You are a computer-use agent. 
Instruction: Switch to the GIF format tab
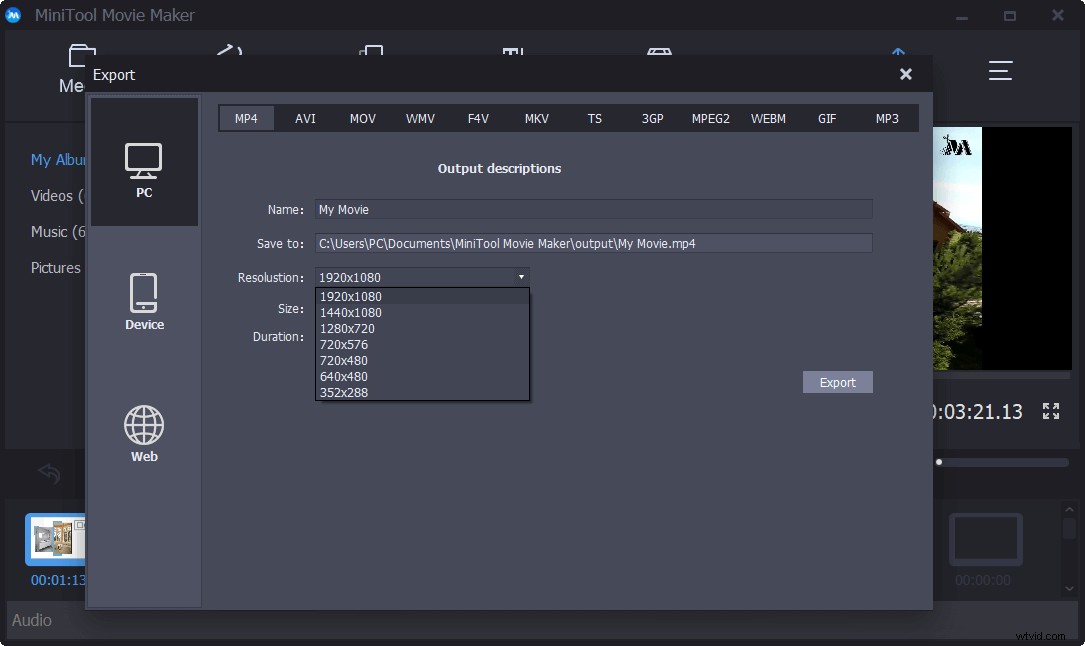[827, 118]
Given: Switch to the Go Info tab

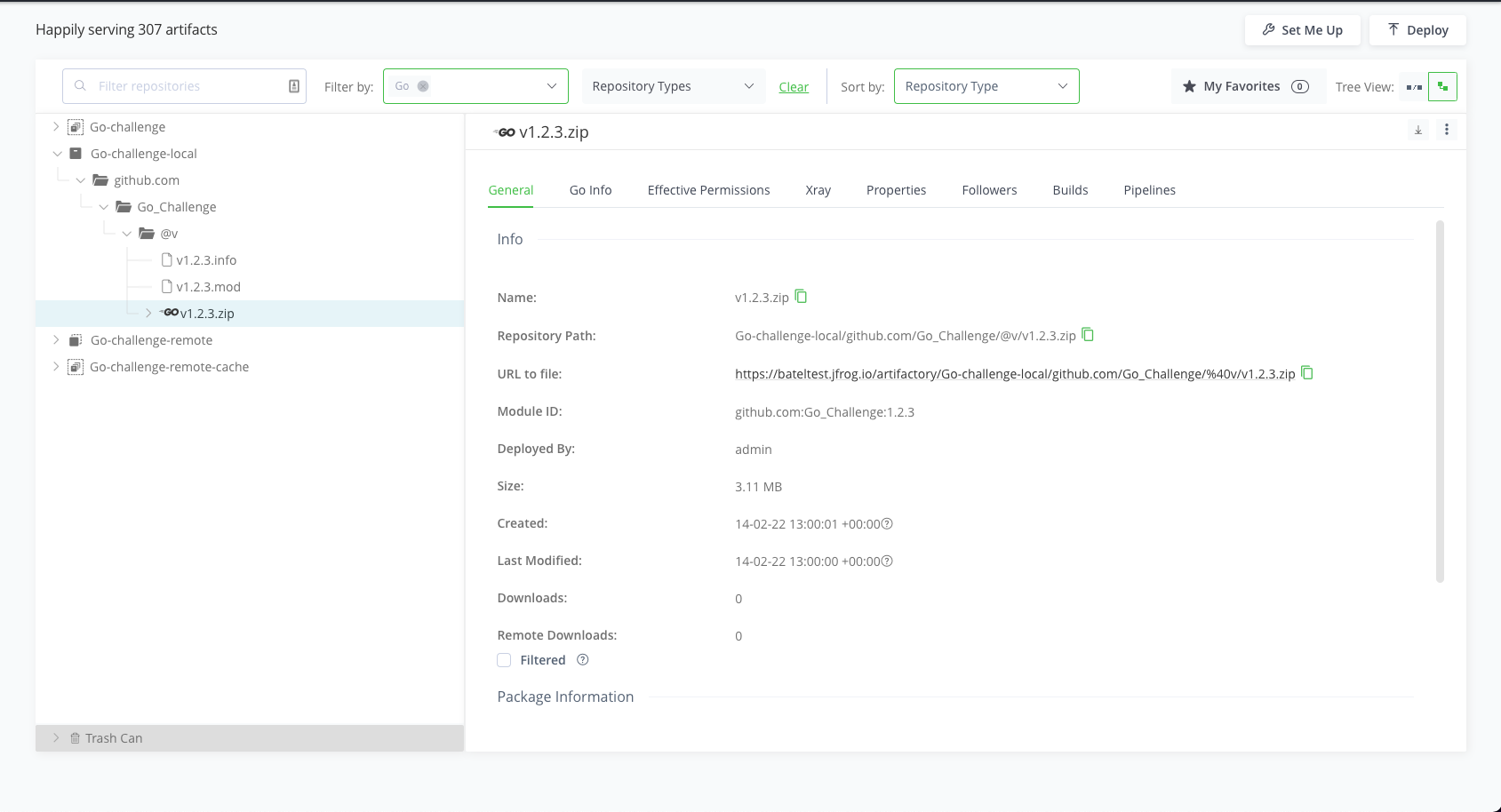Looking at the screenshot, I should click(590, 190).
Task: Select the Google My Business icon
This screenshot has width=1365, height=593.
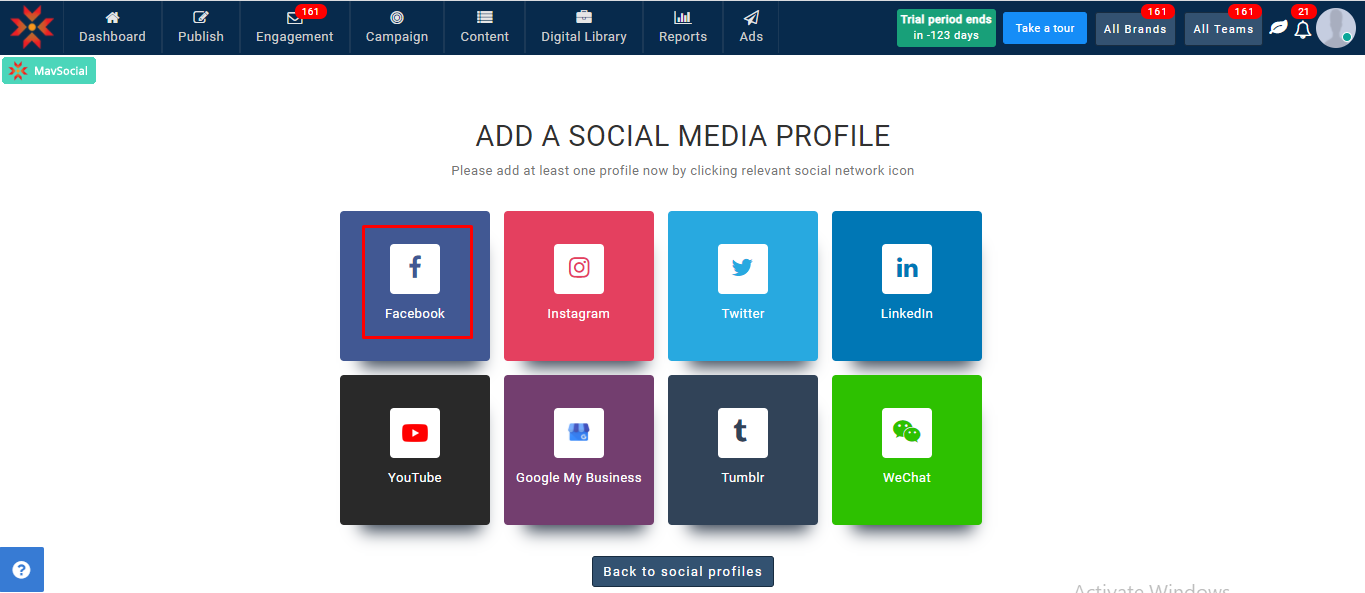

********

[Work required] Keep each line of the records exactly as it is while transcribing them, but leave the images behind.

[Exercise output]
You are a computer-use agent. 
Instruction: Switch to the GIF format tab
[827, 118]
Given: Switch to the Go Info tab

Looking at the screenshot, I should click(590, 190).
Task: Select the Google My Business icon
This screenshot has width=1365, height=593.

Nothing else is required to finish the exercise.